El ruido. Ese gran conocido que denota toda ausencia de silencio. Cuando consigues detectarlo y reconocerlo, entiendes por ende, que no hay uno sin el otro. Viven entrelazados.
El ruido y el silencio.
No los aprendí en un programa de televisión infantil. Me vinieron tal y como un gran huracán arrasa con un hotel en primera línea de playa. Sabía ponerles nombre pero no quería reconocerlos. Así, y con todo lo que conlleva, me los tragué. La sensación llegaba a ser como un mix de saltos y nudos en la lengua. En mi cuerpo, se daban una serie de segmentaciones dónde todo tomaba protagonismo, y cada una de las partes que me conformaban querían tomar el control de esa experiencia.

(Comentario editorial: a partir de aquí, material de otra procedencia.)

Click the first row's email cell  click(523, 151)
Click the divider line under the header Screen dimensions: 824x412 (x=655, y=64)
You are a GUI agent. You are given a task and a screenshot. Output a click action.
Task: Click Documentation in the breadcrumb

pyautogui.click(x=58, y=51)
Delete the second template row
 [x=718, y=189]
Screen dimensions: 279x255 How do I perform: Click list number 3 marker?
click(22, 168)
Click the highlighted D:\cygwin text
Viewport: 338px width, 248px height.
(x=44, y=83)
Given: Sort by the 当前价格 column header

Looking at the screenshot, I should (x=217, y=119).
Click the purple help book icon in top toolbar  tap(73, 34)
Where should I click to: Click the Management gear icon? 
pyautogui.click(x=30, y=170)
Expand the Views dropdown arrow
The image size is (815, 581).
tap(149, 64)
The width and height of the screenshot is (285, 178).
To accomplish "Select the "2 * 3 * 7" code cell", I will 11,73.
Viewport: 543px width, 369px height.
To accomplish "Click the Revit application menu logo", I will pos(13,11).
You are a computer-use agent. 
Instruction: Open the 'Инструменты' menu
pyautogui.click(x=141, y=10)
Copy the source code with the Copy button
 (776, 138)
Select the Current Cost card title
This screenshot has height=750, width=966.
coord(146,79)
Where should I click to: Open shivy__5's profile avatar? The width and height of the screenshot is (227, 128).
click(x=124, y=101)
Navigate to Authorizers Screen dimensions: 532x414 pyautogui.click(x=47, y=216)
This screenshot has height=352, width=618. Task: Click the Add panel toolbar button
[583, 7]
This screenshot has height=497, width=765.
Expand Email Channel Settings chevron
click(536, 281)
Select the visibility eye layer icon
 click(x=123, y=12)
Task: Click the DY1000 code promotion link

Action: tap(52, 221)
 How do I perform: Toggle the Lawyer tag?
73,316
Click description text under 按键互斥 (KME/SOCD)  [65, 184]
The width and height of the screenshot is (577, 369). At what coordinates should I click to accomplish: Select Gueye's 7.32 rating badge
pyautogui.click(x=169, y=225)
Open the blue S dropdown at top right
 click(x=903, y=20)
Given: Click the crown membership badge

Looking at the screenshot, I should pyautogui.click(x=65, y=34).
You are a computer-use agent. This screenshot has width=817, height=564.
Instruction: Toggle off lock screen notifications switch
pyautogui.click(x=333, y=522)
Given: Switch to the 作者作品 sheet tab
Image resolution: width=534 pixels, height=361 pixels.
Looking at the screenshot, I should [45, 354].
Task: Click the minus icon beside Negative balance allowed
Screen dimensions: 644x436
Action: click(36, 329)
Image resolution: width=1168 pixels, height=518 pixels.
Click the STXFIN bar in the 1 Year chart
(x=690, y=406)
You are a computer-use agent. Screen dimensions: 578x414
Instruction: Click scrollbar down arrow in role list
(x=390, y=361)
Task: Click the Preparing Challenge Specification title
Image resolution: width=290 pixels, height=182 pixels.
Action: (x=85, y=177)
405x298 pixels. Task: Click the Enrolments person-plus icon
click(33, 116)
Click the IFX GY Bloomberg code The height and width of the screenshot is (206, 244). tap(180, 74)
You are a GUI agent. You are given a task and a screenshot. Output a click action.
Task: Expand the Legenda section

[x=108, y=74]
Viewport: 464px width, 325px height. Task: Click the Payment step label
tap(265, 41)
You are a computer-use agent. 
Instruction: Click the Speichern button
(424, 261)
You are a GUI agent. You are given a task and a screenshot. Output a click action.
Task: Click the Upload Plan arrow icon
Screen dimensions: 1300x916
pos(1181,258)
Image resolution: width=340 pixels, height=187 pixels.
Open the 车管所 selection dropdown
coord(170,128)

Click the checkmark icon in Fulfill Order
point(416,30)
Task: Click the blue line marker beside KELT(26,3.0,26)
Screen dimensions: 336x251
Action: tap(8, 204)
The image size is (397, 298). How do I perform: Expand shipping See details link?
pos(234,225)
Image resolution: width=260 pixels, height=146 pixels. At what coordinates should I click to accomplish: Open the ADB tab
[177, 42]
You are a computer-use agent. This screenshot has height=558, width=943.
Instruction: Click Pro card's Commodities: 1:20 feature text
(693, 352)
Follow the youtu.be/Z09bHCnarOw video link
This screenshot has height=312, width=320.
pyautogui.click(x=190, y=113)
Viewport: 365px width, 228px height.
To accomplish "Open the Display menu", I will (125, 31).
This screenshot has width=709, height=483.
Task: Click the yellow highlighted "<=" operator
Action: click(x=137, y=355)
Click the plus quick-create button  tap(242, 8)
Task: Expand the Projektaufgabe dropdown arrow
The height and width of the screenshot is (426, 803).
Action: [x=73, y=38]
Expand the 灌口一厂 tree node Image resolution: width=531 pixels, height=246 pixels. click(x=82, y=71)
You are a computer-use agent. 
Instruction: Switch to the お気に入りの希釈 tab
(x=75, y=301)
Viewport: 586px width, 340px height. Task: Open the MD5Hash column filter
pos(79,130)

Encontré algo, en todo ese laberinto, que me situaba como un experimentado funambulista a punto de saltar. Tenía una mariposa azul en la boca. Como una joya envuelta en un paño que te regala mamá antes de partir.
Descubrí mi voz.
En la noche, cuando el ruido y el silencio vienen a visitarme, los recibo. Hacemos planes juntos y me cuentan todas sus aventuras. Y es que no son tan diferentes a mí. Tienen mariposas azules en sus bocas.